Data records:
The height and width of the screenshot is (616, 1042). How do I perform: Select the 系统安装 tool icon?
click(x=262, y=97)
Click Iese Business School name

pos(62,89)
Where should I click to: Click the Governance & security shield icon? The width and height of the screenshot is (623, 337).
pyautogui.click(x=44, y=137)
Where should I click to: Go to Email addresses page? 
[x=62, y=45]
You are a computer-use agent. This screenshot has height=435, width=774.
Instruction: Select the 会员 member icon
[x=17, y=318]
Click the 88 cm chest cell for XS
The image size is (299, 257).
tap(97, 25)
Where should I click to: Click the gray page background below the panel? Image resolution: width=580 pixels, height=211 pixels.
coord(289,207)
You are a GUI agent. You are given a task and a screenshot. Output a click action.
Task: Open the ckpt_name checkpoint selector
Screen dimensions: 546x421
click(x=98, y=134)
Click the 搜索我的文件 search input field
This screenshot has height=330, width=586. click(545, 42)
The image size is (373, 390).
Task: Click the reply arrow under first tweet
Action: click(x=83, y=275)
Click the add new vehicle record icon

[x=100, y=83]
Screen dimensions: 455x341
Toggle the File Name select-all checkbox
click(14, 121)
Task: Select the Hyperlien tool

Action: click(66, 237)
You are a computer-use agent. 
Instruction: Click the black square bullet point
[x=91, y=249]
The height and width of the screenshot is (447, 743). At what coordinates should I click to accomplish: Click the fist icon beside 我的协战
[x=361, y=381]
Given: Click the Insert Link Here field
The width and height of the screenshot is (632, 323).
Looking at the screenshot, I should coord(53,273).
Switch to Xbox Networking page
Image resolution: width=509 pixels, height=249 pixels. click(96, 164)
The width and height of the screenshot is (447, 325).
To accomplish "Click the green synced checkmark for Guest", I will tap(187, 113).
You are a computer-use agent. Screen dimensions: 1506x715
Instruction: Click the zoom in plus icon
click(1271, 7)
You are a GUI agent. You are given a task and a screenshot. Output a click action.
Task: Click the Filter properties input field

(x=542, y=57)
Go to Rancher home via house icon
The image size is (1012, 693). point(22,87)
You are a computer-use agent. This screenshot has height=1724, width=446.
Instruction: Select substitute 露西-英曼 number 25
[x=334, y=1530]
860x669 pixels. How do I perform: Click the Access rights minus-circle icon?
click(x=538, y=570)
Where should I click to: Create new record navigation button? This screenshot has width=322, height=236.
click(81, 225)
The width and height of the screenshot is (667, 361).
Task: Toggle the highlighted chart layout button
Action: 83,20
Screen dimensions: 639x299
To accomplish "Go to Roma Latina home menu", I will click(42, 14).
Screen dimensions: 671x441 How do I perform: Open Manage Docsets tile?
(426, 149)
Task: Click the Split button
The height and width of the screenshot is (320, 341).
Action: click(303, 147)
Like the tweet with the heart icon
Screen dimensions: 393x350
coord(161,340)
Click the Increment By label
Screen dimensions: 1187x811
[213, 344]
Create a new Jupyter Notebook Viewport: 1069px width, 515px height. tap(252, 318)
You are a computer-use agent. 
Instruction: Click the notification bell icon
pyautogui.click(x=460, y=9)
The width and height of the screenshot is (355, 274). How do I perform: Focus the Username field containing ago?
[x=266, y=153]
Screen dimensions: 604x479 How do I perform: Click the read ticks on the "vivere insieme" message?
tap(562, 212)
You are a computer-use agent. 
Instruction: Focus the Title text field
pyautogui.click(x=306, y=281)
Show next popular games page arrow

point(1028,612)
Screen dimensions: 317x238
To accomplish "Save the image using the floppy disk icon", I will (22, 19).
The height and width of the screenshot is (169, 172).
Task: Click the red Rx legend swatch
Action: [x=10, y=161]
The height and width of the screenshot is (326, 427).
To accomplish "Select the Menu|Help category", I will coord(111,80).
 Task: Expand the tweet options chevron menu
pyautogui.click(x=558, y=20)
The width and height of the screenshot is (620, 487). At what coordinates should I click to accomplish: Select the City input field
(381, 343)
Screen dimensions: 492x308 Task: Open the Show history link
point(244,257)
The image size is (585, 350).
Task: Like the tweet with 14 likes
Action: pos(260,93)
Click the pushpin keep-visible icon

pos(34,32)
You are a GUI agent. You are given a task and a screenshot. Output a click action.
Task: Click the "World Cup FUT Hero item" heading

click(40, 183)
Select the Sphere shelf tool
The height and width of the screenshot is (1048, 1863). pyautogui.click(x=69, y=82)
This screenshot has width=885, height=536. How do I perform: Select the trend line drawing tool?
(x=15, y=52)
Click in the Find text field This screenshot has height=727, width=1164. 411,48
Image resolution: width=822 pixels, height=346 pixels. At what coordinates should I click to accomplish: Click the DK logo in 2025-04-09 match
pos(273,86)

▶ _Your task_
Nothing should be omitted or altered. Retype the records exactly.

▶ _Result of the exercise_
The height and width of the screenshot is (616, 1042). How do I perform: Select the 系统安装 tool icon?
click(x=262, y=97)
Click Iese Business School name

pos(62,89)
Where should I click to: Click the Governance & security shield icon? The width and height of the screenshot is (623, 337).
pyautogui.click(x=44, y=137)
Where should I click to: Go to Email addresses page? 
[x=62, y=45]
You are a computer-use agent. This screenshot has height=435, width=774.
Instruction: Select the 会员 member icon
[x=17, y=318]
Click the 88 cm chest cell for XS
The image size is (299, 257).
tap(97, 25)
Where should I click to: Click the gray page background below the panel? Image resolution: width=580 pixels, height=211 pixels.
coord(289,207)
You are a GUI agent. You are given a task and a screenshot. Output a click action.
Task: Open the ckpt_name checkpoint selector
Screen dimensions: 546x421
click(x=98, y=134)
Click the 搜索我的文件 search input field
This screenshot has height=330, width=586. click(545, 42)
The image size is (373, 390).
Task: Click the reply arrow under first tweet
Action: click(x=83, y=275)
Click the add new vehicle record icon

[x=100, y=83]
Screen dimensions: 455x341
Toggle the File Name select-all checkbox
click(14, 121)
Task: Select the Hyperlien tool

Action: click(66, 237)
You are a computer-use agent. 
Instruction: Click the black square bullet point
[x=91, y=249]
The height and width of the screenshot is (447, 743). At what coordinates should I click to accomplish: Click the fist icon beside 我的协战
[x=361, y=381]
Given: Click the Insert Link Here field
The width and height of the screenshot is (632, 323).
Looking at the screenshot, I should coord(53,273).
Switch to Xbox Networking page
Image resolution: width=509 pixels, height=249 pixels. click(96, 164)
The width and height of the screenshot is (447, 325).
To accomplish "Click the green synced checkmark for Guest", I will tap(187, 113).
You are a computer-use agent. Screen dimensions: 1506x715
Instruction: Click the zoom in plus icon
click(1271, 7)
You are a GUI agent. You are given a task and a screenshot. Output a click action.
Task: Click the Filter properties input field

(x=542, y=57)
Go to Rancher home via house icon
The image size is (1012, 693). point(22,87)
You are a computer-use agent. This screenshot has height=1724, width=446.
Instruction: Select substitute 露西-英曼 number 25
[x=334, y=1530]
860x669 pixels. How do I perform: Click the Access rights minus-circle icon?
click(x=538, y=570)
Where should I click to: Create new record navigation button? This screenshot has width=322, height=236.
click(81, 225)
The width and height of the screenshot is (667, 361).
Task: Toggle the highlighted chart layout button
Action: 83,20
Screen dimensions: 639x299
To accomplish "Go to Roma Latina home menu", I will click(42, 14).
Screen dimensions: 671x441 How do I perform: Open Manage Docsets tile?
(426, 149)
Task: Click the Split button
The height and width of the screenshot is (320, 341).
Action: click(303, 147)
Like the tweet with the heart icon
Screen dimensions: 393x350
coord(161,340)
Click the Increment By label
Screen dimensions: 1187x811
[213, 344]
Create a new Jupyter Notebook Viewport: 1069px width, 515px height. tap(252, 318)
You are a computer-use agent. 
Instruction: Click the notification bell icon
pyautogui.click(x=460, y=9)
The width and height of the screenshot is (355, 274). How do I perform: Focus the Username field containing ago?
[x=266, y=153]
Screen dimensions: 604x479 How do I perform: Click the read ticks on the "vivere insieme" message?
tap(562, 212)
You are a computer-use agent. 
Instruction: Focus the Title text field
pyautogui.click(x=306, y=281)
Show next popular games page arrow

point(1028,612)
Screen dimensions: 317x238
To accomplish "Save the image using the floppy disk icon", I will (22, 19).
The height and width of the screenshot is (169, 172).
Task: Click the red Rx legend swatch
Action: [x=10, y=161]
The height and width of the screenshot is (326, 427).
To accomplish "Select the Menu|Help category", I will coord(111,80).
 Task: Expand the tweet options chevron menu
pyautogui.click(x=558, y=20)
The width and height of the screenshot is (620, 487). At what coordinates should I click to accomplish: Select the City input field
(381, 343)
Screen dimensions: 492x308 Task: Open the Show history link
point(244,257)
The image size is (585, 350).
Task: Like the tweet with 14 likes
Action: pos(260,93)
Click the pushpin keep-visible icon

pos(34,32)
You are a GUI agent. You are given a task and a screenshot. Output a click action.
Task: Click the "World Cup FUT Hero item" heading

click(40, 183)
Select the Sphere shelf tool
The height and width of the screenshot is (1048, 1863). pyautogui.click(x=69, y=82)
This screenshot has width=885, height=536. How do I perform: Select the trend line drawing tool?
(x=15, y=52)
Click in the Find text field This screenshot has height=727, width=1164. 411,48
Image resolution: width=822 pixels, height=346 pixels. At what coordinates should I click to accomplish: Click the DK logo in 2025-04-09 match
pos(273,86)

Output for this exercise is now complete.